No. You can tell that I'm not saying that, because I didn't say it 



Mindweaver said:


> I agree adding a second speaker does not double the level of sound...



But that's what I actually said. Excellent.



Mindweaver said:


> ...but 2 speakers from a distance can produce a louder volume at a distance. Example: Take a single speaker or fan and sit it 15 feet away and then take 2 speakers or 2 fans and sit them the exact same feet away and they will be louder than the single speaker or fan. Another example turn on a 40mm fan in a server room.. then turn on a 1u server with say 6 40mm fans and it will sound like a huey taking off.. hehehe Just my 2 cents..



Yes.


----------



## TheMailMan78 (Jan 9, 2012)

100% scaling in some games made my pants sticky........I know, I have low expectations of life.


----------



## Mindweaver (Jan 9, 2012)

blibba said:


> *No. You can tell that I'm not saying that, because I didn't say it*



Err that was me being sarcastic.. I should have added the, "I get it" at the end.. hehehe I was going for the student asking the teacher.. hehehe bit.. 




blibba said:


> But that's what I actually said. Excellent.


 And I was agreeing? 




blibba said:


> Yes.


Then I was trying to help you explain it in a non tech way..  You're welcome! 

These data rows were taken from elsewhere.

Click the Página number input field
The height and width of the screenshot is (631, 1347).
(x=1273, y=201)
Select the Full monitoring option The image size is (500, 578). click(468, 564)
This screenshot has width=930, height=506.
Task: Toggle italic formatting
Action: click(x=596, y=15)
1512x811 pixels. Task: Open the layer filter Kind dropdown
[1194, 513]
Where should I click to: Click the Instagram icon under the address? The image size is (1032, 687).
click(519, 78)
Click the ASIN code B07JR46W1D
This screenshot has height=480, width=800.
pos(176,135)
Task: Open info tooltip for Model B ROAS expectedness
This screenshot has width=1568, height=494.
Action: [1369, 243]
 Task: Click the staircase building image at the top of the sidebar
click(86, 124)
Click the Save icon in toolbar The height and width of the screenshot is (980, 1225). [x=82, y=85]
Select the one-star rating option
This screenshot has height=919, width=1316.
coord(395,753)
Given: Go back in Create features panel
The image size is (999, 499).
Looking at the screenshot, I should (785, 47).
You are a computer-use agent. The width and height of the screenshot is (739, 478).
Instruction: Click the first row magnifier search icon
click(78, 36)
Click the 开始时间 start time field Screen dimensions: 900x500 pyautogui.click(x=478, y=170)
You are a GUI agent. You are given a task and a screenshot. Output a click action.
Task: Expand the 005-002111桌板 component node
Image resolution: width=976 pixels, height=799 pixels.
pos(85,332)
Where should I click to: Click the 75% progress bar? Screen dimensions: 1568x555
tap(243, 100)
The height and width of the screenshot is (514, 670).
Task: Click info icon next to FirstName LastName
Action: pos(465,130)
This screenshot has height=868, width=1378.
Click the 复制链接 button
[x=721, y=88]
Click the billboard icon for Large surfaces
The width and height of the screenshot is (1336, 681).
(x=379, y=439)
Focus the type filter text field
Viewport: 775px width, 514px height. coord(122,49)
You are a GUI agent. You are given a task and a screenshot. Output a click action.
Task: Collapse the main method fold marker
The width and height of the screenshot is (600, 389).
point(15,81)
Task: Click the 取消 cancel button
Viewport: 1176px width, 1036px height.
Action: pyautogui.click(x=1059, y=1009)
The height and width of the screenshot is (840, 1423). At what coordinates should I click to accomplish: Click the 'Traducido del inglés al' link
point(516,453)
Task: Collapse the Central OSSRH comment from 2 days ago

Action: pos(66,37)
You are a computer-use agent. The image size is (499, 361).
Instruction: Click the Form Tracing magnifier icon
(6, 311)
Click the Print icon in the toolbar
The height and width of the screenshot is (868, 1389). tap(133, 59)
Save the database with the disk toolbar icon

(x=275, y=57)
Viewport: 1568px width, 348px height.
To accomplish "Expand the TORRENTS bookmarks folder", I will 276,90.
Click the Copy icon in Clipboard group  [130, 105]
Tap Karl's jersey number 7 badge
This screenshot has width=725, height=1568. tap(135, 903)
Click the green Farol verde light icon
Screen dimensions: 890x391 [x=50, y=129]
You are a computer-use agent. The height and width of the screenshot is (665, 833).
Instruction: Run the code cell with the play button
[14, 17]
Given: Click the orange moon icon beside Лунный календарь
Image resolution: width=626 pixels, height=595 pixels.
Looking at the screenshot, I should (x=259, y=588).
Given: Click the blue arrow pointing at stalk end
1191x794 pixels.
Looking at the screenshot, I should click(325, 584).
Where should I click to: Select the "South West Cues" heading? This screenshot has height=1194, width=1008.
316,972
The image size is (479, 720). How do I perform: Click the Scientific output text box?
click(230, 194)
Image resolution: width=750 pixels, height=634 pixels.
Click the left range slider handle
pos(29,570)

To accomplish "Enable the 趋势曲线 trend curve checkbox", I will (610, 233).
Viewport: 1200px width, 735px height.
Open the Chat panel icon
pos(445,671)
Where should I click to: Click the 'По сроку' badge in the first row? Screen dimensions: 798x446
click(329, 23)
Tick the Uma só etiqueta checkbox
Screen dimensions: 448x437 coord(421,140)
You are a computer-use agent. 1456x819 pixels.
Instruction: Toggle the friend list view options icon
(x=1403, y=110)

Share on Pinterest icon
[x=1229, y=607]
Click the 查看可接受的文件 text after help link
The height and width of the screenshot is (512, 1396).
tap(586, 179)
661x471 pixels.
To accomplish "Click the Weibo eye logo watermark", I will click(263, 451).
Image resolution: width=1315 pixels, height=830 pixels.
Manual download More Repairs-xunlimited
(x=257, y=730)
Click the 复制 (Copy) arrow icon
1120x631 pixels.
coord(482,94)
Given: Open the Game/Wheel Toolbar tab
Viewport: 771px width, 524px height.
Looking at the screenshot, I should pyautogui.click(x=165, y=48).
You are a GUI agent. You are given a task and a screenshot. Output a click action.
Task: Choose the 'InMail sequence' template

I can't wait for the 7950's to come out! I might replace my 5850's with them.. I really want that second card to cut off using only 1w when not gaming....


----------



## FreedomEclipse (Jan 9, 2012)

So....according to the summary... adding another 7970 for crossfire only gives it a 24% boost over the single card??

that makes it real hard to justify getting 2 cards.


----------



## entropy13 (Jan 9, 2012)

FreedomEclipse said:


> So....according to the summary... adding another 7970 for crossfire only gives it a 24% boost over the single card??
> 
> that makes it real hard to justify getting 2 cards.



AMD still haven't improved much the software side of things for that. Crossfire doing worse than a single card in Skyrim, for example, contributed to lowering that overall percentage.


----------



## FreedomEclipse (Jan 9, 2012)

yeah, with the amount of issues ive recently had with AMD drivers im considering selling both my 6970s and grabbing one 7970 for my needs


----------



## wrathchild_67 (Jan 9, 2012)

Is there an error on the Skyrim benchmarks page in regards to the Geforce 590? Is there really negative performance scaling for the 590, or are the 590 scores switched with the Geforce 580 scores?


----------



## blibba (Jan 9, 2012)

FreedomEclipse said:


> So....according to the summary... adding another 7970 for crossfire only gives it a 24% boost over the single card??
> 
> that makes it real hard to justify getting 2 cards.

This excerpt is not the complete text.